Did they mean it as a passive-aggressive swipe at Jews on one of the happiest days in recent memory for Israel? Or are they just so blinded by woke delusion that they believe it’s better to celebrate savages than civilization?  

Because that’s what the argument for “Indigenous Peoples’ Day” essentially comes down to: replacing the courage, exploration, and faith of Christopher Columbus with a romanticized mythology about indigenous purity.  

Never mind that Columbus didn’t “wipe out” native peoples (disease did). Never mind that the pre-Columbian world was one of constant tribal warfare, slavery, and human sacrifice. Aztecs killed tens of thousands of captives each year to appease their gods. The Comanche tortured rival tribes, scalped their enemies, and enslaved women and children. In Africa, slavery predated European contact by centuries—tribes captured and sold other Africans long before a single white trader appeared on a coast.  

And no one ever asks: did any of those “indigenous” tribes ever try to kill him?  

History is messy, yes—but civilization came from the God of the Bible, from the Torah, the Psalms, the prophets, and ultimately the teachings of the Messiah. It was that foundation—the Judeo-Christian moral order—that tamed barbarism, abolished slavery, elevated women, educated the poor, and gave birth to human rights and liberty.  

Without it, you don’t have science. You don’t have reason. You don’t have mercy. You have only power and pain.  

When the God of the Bible is rejected, human nature turns feral.
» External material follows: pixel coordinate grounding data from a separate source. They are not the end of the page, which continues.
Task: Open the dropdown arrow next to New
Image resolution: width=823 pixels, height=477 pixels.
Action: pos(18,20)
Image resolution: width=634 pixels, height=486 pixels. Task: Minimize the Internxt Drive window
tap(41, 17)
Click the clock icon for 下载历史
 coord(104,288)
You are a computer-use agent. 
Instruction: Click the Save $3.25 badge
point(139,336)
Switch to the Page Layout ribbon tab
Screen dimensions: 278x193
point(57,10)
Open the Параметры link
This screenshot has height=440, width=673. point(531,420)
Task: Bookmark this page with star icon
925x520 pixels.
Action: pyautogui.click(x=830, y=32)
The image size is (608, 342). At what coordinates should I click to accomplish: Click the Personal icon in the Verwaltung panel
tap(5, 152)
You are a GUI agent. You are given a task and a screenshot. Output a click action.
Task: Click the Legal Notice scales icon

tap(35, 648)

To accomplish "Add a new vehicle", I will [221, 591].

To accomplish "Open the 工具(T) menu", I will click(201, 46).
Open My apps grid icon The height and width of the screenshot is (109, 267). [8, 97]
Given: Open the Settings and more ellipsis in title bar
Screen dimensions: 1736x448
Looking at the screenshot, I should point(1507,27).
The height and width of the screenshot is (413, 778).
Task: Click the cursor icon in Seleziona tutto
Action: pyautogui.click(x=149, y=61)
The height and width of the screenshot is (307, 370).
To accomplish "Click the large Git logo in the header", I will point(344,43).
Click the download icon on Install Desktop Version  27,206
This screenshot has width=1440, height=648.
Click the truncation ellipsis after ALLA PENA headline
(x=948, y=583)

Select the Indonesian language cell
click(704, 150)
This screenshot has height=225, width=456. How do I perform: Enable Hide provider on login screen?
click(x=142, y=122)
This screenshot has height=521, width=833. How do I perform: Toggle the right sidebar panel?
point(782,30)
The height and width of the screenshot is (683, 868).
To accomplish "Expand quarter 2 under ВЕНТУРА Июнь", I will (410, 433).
Look at Gaza—where militants murdered, raped, and kidnapped civilians; where leaders stole billions in aid to fund tunnels and bombs instead of schools and hospitals.  

Those who champion “indigenous” movements rarely acknowledge that in the modern world, many of those groups still glorify violence, still enslave, still traffic children, and still murder outsiders. It’s not oppression that drives them—it’s the absence of God.  

That’s why this obsession with tearing down Columbus Day, Mount Rushmore, statues of missionaries, and even the Ten Commandments is so destructive. It’s not about “justice.” It’s about removing reminders of the very faith and civilization that made justice possible.   

Yet these same progressive elites who lecture us about oppression turn blind eyes to the millions slaughtered by communism, the Uyghur genocide in China, or Hamas’ human-shield barbarity. They’ll condemn a 15th-century sailor for crossing an ocean, but not a 21st-century terrorist for murdering children. That’s not morality—it’s madness.  

If the last two years have taught us anything, it’s that the world has a God-shaped hole that no amount of activism, identity politics, or self-righteous hashtags can fill. Everywhere we look—New York, Gaza, Washington, campus protests—we see the same pattern: when people reject God, they lose empathy, logic, gratitude, and joy.   

So for one day—just one day—can we let my Italian wife and kids give thanks to God for a man who risked his life to find a land where people could worship Him freely? Can we let Esther, Karen, Efrat, Avi, and Betsy celebrate that their families are no longer missing, no longer enslaved, no longer dead?  

Would it kill the insane, nihilistic progressives that much to just let someone rejoice?  

Because when the world forgets how to be thankful, it isn’t progress that follows—it’s darkness.  

Kevin McCullough is a syndicated columnist, host of That KEVIN Show on Salem News Channel, and a contributor to Townhall.com.